The suffering artist is the butt of much humour and
irony. The irony once came to me very
forcibly when I received one of those polite rejection emails from the
Woodstock arts festival. With it was a
short promotional film encouraging artists to participate. That was fair enough but it included footage
of me painting. The organisers obviously
saw nothing strange in using me to promote the festival whilst rejecting my
actual participation. The irony was perfect!
Those of us who paint out of doors all year round become
inured to the discomforts and inconveniences: being there is too important to succumb
to them and run for shelter. Eugene
Boudin (1824-1898) once said ‘Everything painted directly, on the spot always
has a strength, a power, a vividness of touch that one does not find again in
the studio’ and for observational painters it is so true. I have lost count of the number of times I
have scaled up a plein air sketch in
the studio and destroyed the magic. And one
May, as I watched my box easel blow over in Mousehole, scattering my kit along
the harbour wall, I realised that I was no longer upset by such a thing – it
had become part of the process.
Rejection comes hard (and in my case frequently) and one is
forever searching for that elusive thread that will lead out of the labyrinth
of failure to the bright light of success.
I am always impressed by the doggedness of my plein air colleagues. In an
almost perverse way, the psychological suffering just makes them more
determined. Buffeted by disappointment, discouraged
by the attitude of many gallery owners, often wracked with self-doubt, they
just keep going. I sometimes wonder if
we are not all suffering from the same obsessive compulsive disorder. For
studio painters it is no different.
Dennis Syrett, past president of the Royal Institute of Oil Painters,
once confided that it had taken him 15 years of determined effort to succeed in
becoming a member. Despite years of
disappointment the thought of giving up was, well, unthinkable. For him achievement could only come through endurance.
I have just reread a great statement by Derek Balmer in the
Catto Gallery’s catalogue of a one-man show of his work. In it he lists 19 different categories of
people for whom artists create employment, including curators, gallery owners,
art critics and white van men. And of
course they all get paid before we do.
Are we mugs? Was it just for
commuters that the graffiti, (now sadly obliterated along with ‘F... Blair’ and
‘Marry Me Pam’), was written on the famous M40 wall ‘Why Do I Do This Every
Day'? Poor sales at a show; a botched
attempt at an easy subject; the pressures of work or domestic life; yet another
rejection by a gallery: all these must make us wonder why we bother.
St Paul was right. What
makes the difference in the end must be the hope that perseverance will finally
be rewarded: a conscious decision to accept all the physical and psychological ‘negatives’
and keep going.

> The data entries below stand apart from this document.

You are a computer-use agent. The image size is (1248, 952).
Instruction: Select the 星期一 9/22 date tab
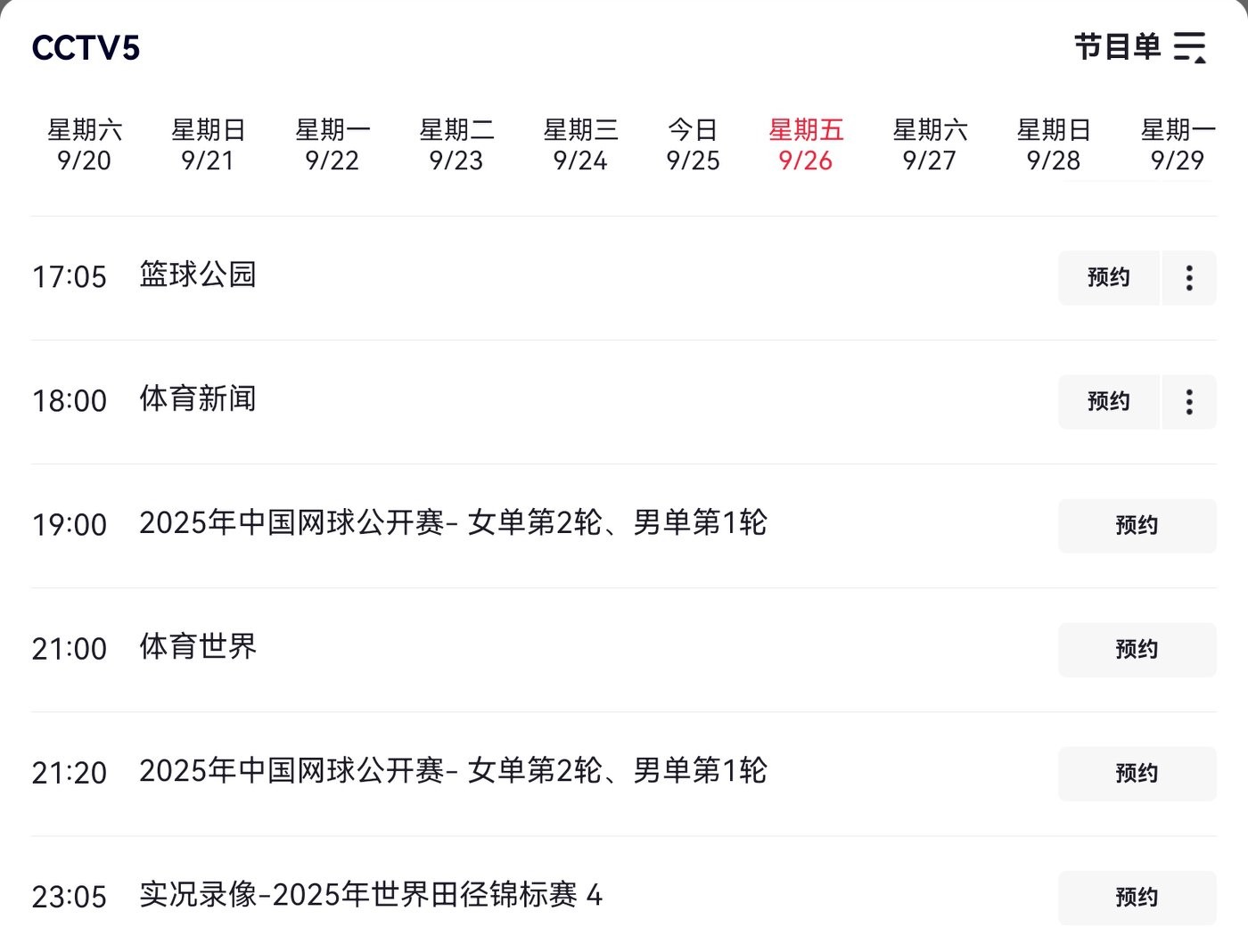(x=333, y=145)
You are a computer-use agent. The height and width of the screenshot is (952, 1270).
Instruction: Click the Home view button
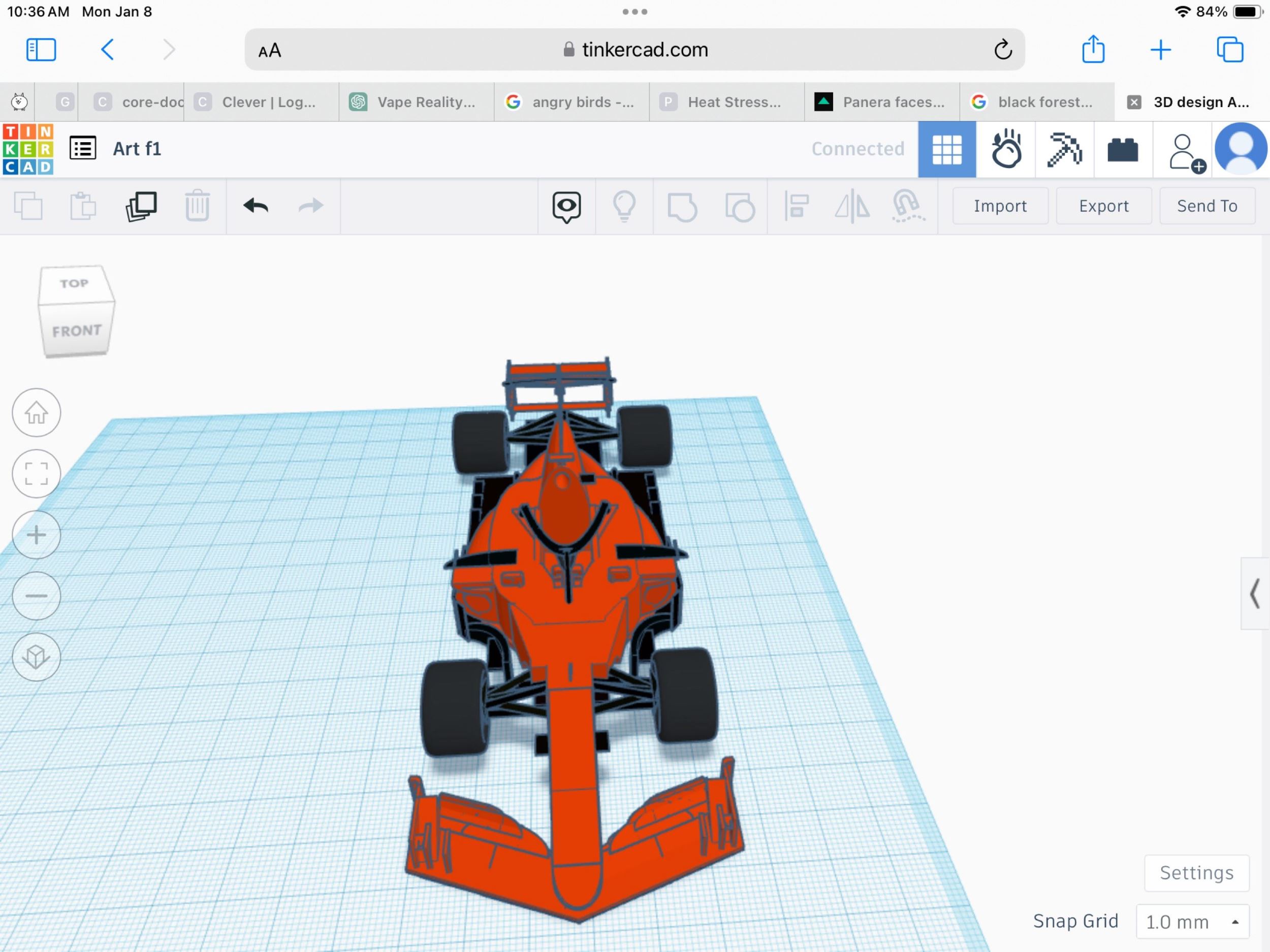[x=36, y=413]
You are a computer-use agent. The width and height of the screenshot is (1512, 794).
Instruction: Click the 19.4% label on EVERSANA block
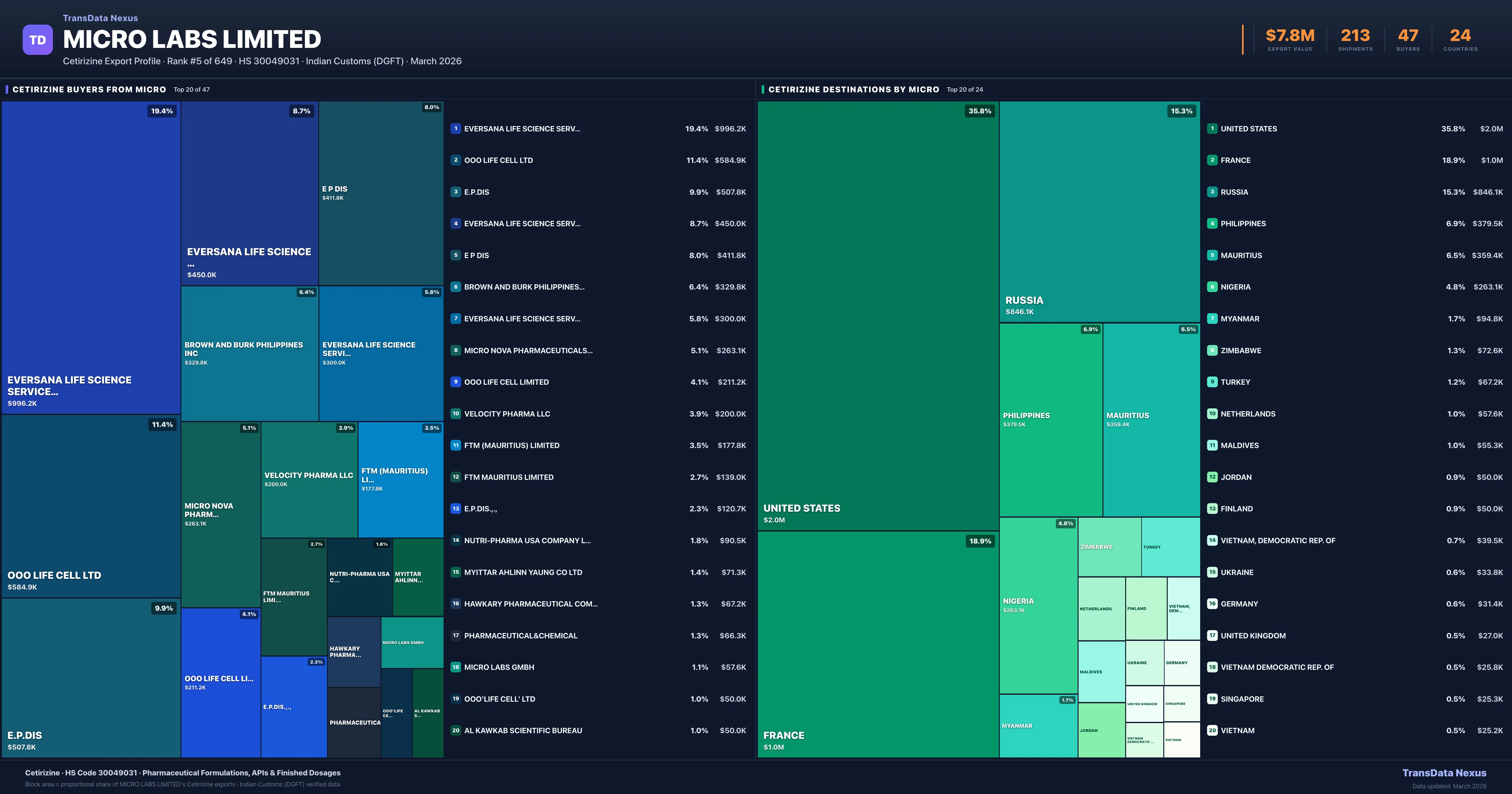(162, 111)
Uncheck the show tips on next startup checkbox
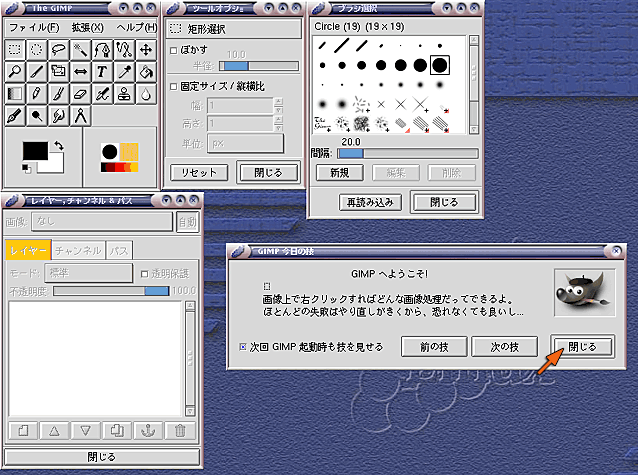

David Curtis ROI RSMA is
adamant that it is not always the most talented artists who succeed but those willing
to stay the course.
Creating art is a lonely
business but there is strength to be had in like-minded friends – those who are
willing to share the difficulties and support each other. I certainly owe a great debt to my plein air painting pals. We sometimes think we are crazy painting in
those conditions but being crazy together
does not seem so bad. So perhaps the
message is ‘Embrace the suffering - it will come anyway – but never give up’.